Start of PASSAGE TO READ

The Continued ‘Uglification’ of Urban St George

The Willie Redhead Foundation

The Sentinel

In days of yore, when Grenada had Local Government, which was administered by District Boards in every town, St George’s as the capital, had the distinction of having a MAYOR as its chief executive officer. That was before Grenada had its political independence in 1974, when we were still a colony of the United Kingdom.

During those early days, visitors to our capital city could not help but express their delight at this pretty and unique urban formation in the southern Caribbean. The Georgian Society of England observed in its journal of 1930 and again in 1950 the charm of this Georgian town in the West Indies; and later, up to 1988 it was described by CARIMOS – the Cultural Arm of the Organisation of American States (OAS) “as a monument of the wider Caribbean”, when assessing the status of the capital cities in the Caribbean, 500 years after the arrival of Columbus.

End of PASSAGE TO READ

TO BE DONE:
Condense the paragraph of the St George's article above that begins "During those early days" into a short bulleted list that keeps its main facts.

Start of INFORMATION PROVIDED

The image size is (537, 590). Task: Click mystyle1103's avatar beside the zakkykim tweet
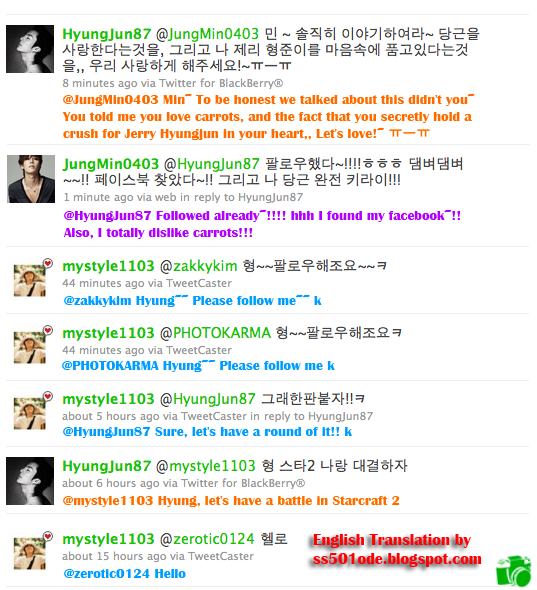30,281
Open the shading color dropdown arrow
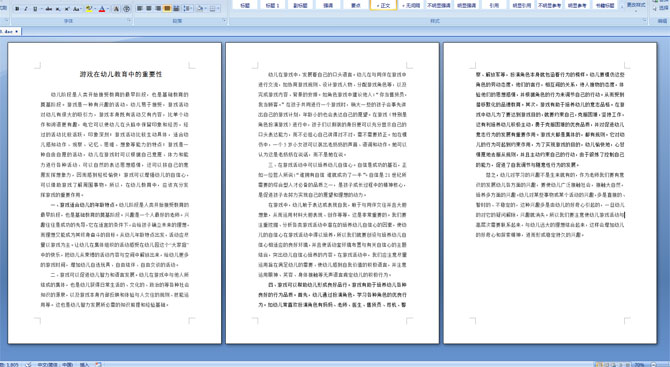Screen dimensions: 670x367 tap(206, 9)

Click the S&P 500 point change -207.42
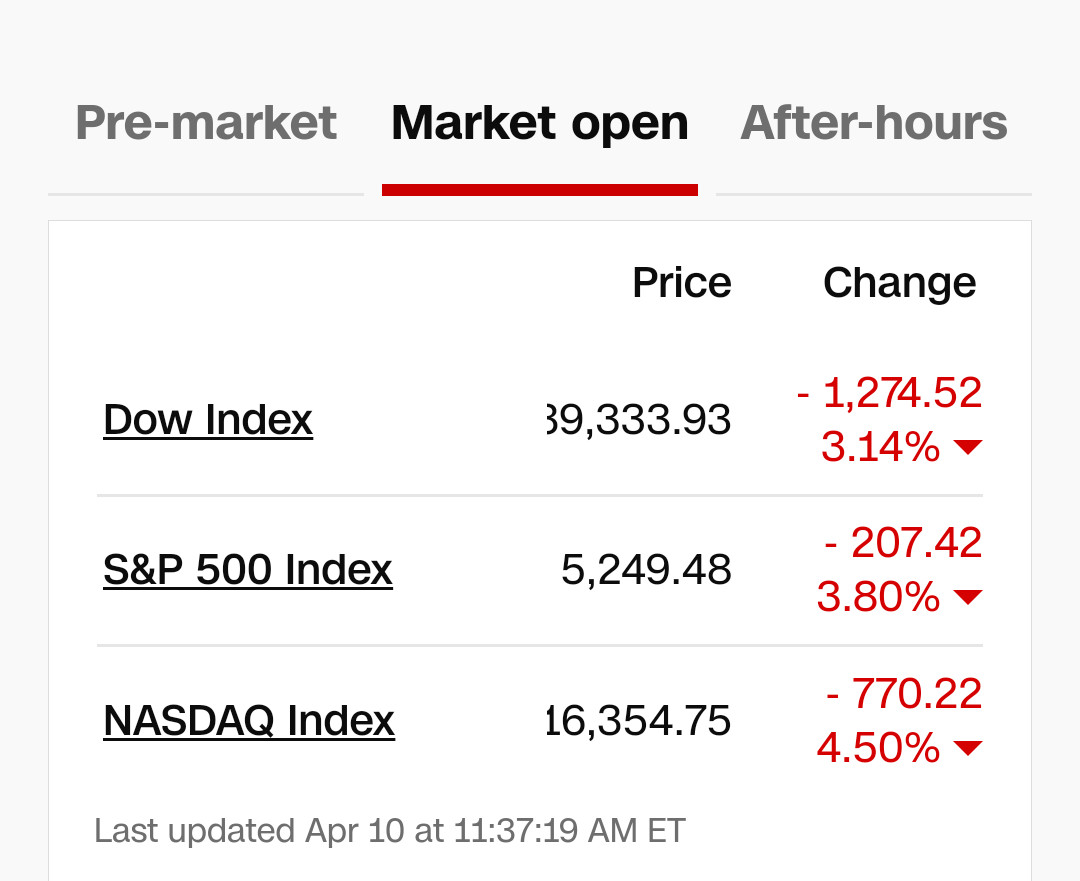903,543
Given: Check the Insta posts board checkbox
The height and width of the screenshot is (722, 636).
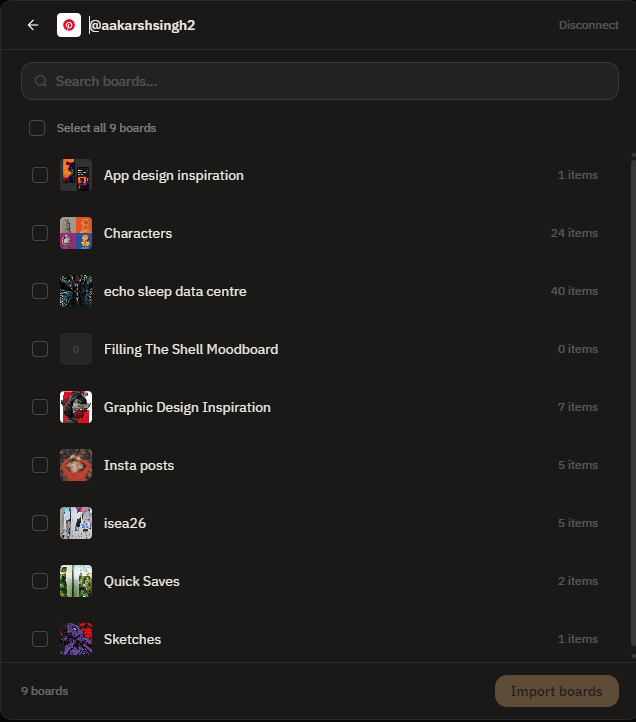Looking at the screenshot, I should tap(40, 465).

End of INFORMATION PROVIDED

EXERCISE ANSWER:
- Early visitors to the capital were delighted by this pretty, unique urban formation in the southern Caribbean.
- In its journal of 1930 and again in 1950, the Georgian Society of England noted the charm of this Georgian town in the West Indies.
- Later, up to 1988, CARIMOS, the cultural arm of the OAS, described it "as a monument of the wider Caribbean." It did so while assessing Caribbean capital cities 500 years after the arrival of Columbus.